#### [BRANO FORNITO]
┌──

Il Mezzogiorno e l'Unità mancata

tremonti_fitto_pLa matassa delle problematiche del Mezzogiorno, dal costituirsi dell’Unità d’Italia in poi, si dipana secondo dinamiche poco lineari e, solo riduttivamente, possono essere ricondotte alle certezze del determinismo storiografico e economicistico. L’alternarsi delle fasi di divergenza e di convergenza tra le due macro-regioni del paese s’interseca con quei momenti in cui la “questione meridionale” non assume solo priorità rituale nella gerarchia della politica economica nazionale ma diviene, nei fatti, un obiettivo realmente perseguito dalle classi dirigenti nazionali.

Si tratta, ovviamente, di avvicendamenti assolutamente poco speculari, poiché le fasi di disimpegno verso il Mezzogiorno della politica economica nazionale prevalgono, nettamente, su quelle di intervento consapevole e finalizzato.

Tuttavia la mancata considerazione dei periodi di “politica meridionalistica-convergenza territoriale” costituirebbe una scorretta rimozione poiché eliminerebbe dall’analisi quei fattori di successo che, seppur sporadicamente, hanno costituito pre-condizioni o fattori di attenuazione del mancato sviluppo delle regioni del Mezzogiorno.

L’individuazione dei mix virtuosi di brevi scorci temporali necessita, anzitutto, di un definitivo superamento di quei luoghi comuni che hanno minato, soprattutto sul piano interpretativo, l’efficacia e la prosecuzione di politiche economiche di stampo meridionalistico. E si pone solo l’imbarazzo della scelta dei luoghi comuni a fronte della constatazione che essi tendono vorticosamente a crescere nel corso del tempo addirittura, in modo quasi esponenziale nell’ultimo ventennio.

Proviamo ad accennare, per sommarie etichette, solo alle banalità più dannose divenute, oramai, slogan interpretativi comunemente accettati.

Il primo, il più macroscopico di questi ultimi, riguarda l’ammontare e l’inefficiente utilizzo dei fondi che sono stati destinati alle regioni meridionali. Si tratta di un leit motiv che ha riguardato momenti differenti della storia italiana del secondo dopoguerra, una sorta di autoassolutoria giustificazione al ridimensionamento dell’impegno verso le regioni meridionali.

Il sillogismo, nella sua essenza, veniva coniugato con solenne enfasi: poiché l’ammontare di risorse destinato al Sud è stato smisurato, ma l’utilizzo concreto dei fondi non è mai esitato in una reale inversione di tendenza, tale da innescare un continuativo processo di convergenza delle regioni meridionali al resto del paese, segue che il ridimensionamento delle risorse impegnate a tal fine non avrà, per definizione, effetti di collasso sulle regioni in ritardo.

└──

#### [CONTENUTO DEI DATI]
┌──

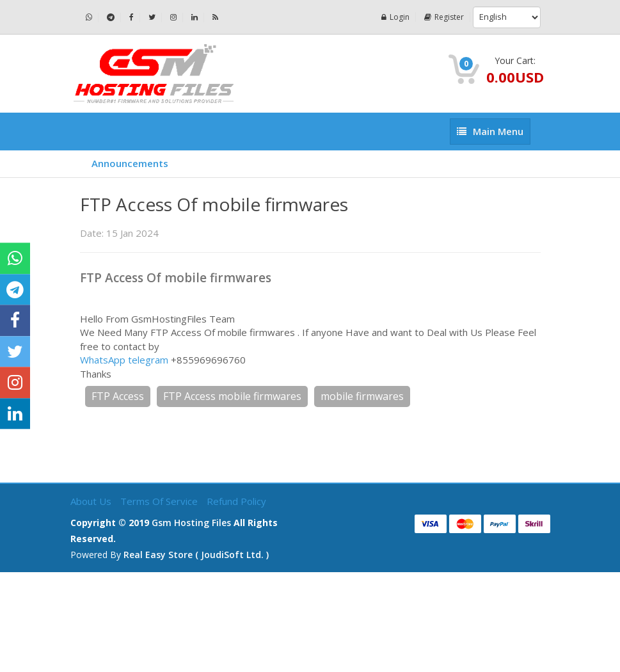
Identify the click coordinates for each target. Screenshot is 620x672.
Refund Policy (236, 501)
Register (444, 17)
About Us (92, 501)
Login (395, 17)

└──
┌──

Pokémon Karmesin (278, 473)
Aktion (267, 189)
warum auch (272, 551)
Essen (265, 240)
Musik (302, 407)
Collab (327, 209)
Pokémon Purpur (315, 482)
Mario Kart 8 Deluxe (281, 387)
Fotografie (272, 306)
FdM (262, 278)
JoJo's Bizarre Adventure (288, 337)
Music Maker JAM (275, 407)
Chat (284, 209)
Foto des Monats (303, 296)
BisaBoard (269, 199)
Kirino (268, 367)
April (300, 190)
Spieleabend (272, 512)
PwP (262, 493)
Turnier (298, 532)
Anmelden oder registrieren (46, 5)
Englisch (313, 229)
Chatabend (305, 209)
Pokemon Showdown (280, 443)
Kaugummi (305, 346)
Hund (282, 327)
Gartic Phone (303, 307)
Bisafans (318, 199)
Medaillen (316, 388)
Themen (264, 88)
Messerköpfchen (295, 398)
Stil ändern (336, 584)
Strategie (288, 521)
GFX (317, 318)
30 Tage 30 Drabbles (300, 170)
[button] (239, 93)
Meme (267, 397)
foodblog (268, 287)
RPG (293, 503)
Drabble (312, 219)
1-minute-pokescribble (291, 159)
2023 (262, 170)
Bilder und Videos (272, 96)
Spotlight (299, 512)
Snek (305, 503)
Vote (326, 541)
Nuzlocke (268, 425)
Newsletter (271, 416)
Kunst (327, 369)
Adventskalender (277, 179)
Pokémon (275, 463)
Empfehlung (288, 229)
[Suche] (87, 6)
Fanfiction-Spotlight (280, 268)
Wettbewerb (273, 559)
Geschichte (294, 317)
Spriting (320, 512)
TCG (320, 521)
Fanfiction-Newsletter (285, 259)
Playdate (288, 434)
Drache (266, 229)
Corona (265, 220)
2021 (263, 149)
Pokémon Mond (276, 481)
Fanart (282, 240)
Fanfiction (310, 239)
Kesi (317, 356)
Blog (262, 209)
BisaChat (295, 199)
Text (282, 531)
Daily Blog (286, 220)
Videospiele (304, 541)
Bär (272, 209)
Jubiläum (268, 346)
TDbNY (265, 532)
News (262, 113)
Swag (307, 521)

└──

#### [ISTRUZIONI OPERATIVE]
• 1. Restituisci il passo del brano sul Mezzogiorno compreso tra "Tuttavia la mancata" e "esponenziale nell’ultimo ventennio.", estremi inclusi.
• 2. Riprendi il brano sul Mezzogiorno e proseguilo a partire dall'ultima frase riportata.

#### [RISULTATI ATTESI]
• 1.
Tuttavia la mancata considerazione dei periodi di “politica meridionalistica-convergenza territoriale” costituirebbe una scorretta rimozione poiché eliminerebbe dall’analisi quei fattori di successo che, seppur sporadicamente, hanno costituito pre-condizioni o fattori di attenuazione del mancato sviluppo delle regioni del Mezzogiorno.

L’individuazione dei mix virtuosi di brevi scorci temporali necessita, anzitutto, di un definitivo superamento di quei luoghi comuni che hanno minato, soprattutto sul piano interpretativo, l’efficacia e la prosecuzione di politiche economiche di stampo meridionalistico. E si pone solo l’imbarazzo della scelta dei luoghi comuni a fronte della constatazione che essi tendono vorticosamente a crescere nel corso del tempo addirittura, in modo quasi esponenziale nell’ultimo ventennio.

• 2.
E’ ovvio che si tratta di un sillogismo solo apparentemente ineccepibile da punto di vista strettamente logico, poiché dalla prima affermazione potrebbe discendere, come conseguenza,  l’analisi delle cause della presunta inefficienza; ma il sillogismo, come tale, si è tramandato nel corso degli ultimi decenni, spesso confortato, a posteriori, da presunte indagini economiche “neutrali” le quali associavano, come per incanto, spesa pubblica a spreco. Non che così spesso non fosse: l’economia politica del terremoto è troppo recente per non essere ricordata nella sua essenza di keynesismo politicizzato e criminale. Ma la generalizzazione, si sa, non è foriera di comprensione e finisce, secondo manicheismo, coll’omologare, ad esempio, comunità montane in riva al mare e grandi opere infrastrutturali viarie.

Il secondo macroscopico luogo comune deriva del primo, permeato dai medesimi dubbi di onestà intellettuale, riguarda l’applicabilità al meridione di un modello autopropulsivo di sviluppo endogeno locale, mutuato e scopiazzato dalle esperienze delle regioni centrali di distretti industriali di piccole imprese.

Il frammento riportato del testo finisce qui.